Raw records:
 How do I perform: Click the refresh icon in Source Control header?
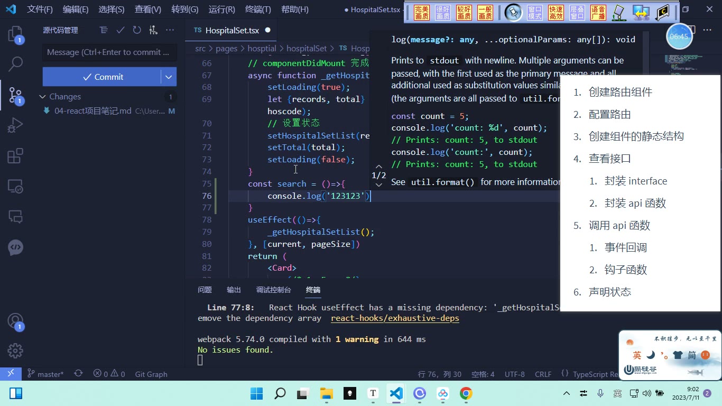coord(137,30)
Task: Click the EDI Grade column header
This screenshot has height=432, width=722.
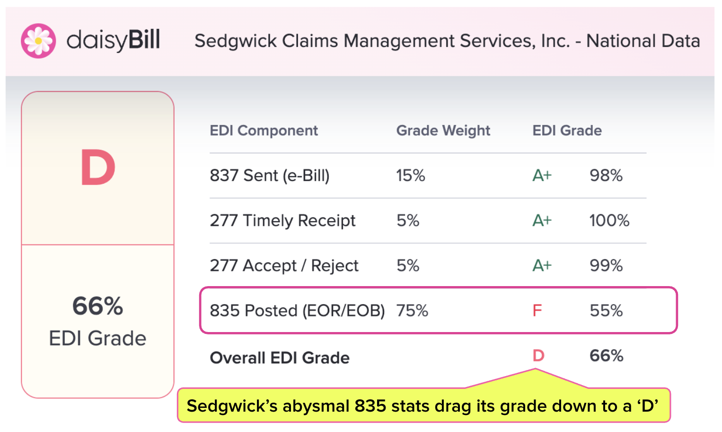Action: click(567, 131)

---

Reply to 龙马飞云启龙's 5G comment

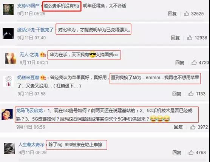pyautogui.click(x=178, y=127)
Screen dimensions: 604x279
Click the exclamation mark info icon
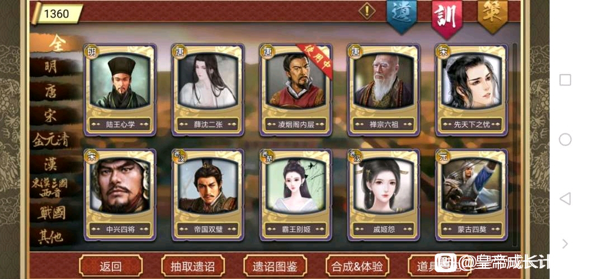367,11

Written instruction: Rewrite the lines that run from the one containing "How do I perform: Click" through the one containing "Action: click(567, 131)", both included. Keep every line in full with the pictures left out, and change only the coordinates in the answers by multiplying each by 2.4 and rounding to whole numbers, with halves rounded up.

Correct answer:
 How do I perform: Click the refresh icon in Source Control header?
coord(329,72)
Task: Click the EDI Grade column header
This screenshot has height=432, width=722.
Action: click(1361, 314)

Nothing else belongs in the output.